Problem statement:
Which lines run from the one containing "[BlogThis!] (719, 877)" to the end of the entries? Copy them exactly, both ends included, and give nothing else.

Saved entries

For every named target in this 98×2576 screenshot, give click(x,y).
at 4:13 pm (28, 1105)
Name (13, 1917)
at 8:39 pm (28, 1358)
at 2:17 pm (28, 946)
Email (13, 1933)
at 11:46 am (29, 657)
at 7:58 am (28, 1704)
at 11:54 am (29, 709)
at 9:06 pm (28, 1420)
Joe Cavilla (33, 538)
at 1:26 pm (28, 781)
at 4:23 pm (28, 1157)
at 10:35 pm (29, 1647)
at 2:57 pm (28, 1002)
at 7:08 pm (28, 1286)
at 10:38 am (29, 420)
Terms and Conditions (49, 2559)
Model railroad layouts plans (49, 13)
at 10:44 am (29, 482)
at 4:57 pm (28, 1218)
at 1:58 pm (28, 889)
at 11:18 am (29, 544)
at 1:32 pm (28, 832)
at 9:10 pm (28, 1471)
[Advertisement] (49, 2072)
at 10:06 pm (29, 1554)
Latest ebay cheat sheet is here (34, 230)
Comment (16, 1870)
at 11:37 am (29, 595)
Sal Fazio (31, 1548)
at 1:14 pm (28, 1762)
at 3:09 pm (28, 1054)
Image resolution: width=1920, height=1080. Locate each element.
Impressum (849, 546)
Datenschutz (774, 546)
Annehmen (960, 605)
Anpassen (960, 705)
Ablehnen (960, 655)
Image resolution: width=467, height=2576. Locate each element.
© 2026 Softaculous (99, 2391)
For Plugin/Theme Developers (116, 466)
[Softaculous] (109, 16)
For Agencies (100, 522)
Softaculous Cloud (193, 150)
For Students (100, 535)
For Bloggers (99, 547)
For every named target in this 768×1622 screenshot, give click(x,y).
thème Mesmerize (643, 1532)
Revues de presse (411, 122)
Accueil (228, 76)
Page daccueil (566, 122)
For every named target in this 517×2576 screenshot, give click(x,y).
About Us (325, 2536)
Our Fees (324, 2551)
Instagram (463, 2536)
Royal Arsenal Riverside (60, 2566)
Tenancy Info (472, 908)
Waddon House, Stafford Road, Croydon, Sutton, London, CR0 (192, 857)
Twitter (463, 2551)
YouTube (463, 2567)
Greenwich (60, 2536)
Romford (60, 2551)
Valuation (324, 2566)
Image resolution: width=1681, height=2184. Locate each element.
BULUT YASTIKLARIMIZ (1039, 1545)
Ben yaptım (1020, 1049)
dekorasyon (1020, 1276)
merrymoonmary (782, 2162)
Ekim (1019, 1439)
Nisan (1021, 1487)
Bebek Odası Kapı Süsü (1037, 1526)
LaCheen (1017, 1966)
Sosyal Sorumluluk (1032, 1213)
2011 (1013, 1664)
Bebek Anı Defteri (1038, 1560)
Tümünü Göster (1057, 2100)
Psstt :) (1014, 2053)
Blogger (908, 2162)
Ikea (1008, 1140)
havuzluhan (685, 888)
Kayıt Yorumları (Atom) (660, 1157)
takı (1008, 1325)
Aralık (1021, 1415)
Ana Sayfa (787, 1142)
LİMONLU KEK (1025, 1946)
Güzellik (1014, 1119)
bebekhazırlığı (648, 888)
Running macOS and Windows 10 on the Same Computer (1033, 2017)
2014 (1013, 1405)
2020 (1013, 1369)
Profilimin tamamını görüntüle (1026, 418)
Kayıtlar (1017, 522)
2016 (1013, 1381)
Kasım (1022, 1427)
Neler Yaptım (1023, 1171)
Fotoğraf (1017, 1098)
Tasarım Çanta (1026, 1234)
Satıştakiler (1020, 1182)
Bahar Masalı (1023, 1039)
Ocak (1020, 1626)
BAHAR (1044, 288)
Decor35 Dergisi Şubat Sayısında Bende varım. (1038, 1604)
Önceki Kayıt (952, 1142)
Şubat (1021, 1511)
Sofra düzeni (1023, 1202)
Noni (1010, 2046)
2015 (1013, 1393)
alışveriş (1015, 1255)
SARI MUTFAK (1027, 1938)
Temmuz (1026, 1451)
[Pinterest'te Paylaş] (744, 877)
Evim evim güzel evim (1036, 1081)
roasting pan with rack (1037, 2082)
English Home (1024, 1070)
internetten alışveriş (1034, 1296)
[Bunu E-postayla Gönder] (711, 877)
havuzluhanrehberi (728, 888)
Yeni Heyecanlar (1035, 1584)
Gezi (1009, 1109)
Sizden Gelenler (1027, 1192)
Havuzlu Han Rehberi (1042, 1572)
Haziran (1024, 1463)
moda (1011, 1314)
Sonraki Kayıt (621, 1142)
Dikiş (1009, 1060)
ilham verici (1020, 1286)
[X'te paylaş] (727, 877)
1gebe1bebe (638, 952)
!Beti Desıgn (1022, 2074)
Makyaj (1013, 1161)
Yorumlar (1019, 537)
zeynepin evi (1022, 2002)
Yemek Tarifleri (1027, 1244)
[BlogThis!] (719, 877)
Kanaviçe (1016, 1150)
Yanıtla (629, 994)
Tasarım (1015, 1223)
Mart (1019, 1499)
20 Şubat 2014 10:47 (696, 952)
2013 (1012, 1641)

Task answer:
[BlogThis!] (719, 877)
Kanaviçe (1016, 1150)
Yanıtla (629, 994)
Tasarım (1015, 1223)
Mart (1019, 1499)
20 Şubat 2014 10:47 (696, 952)
2013 (1012, 1641)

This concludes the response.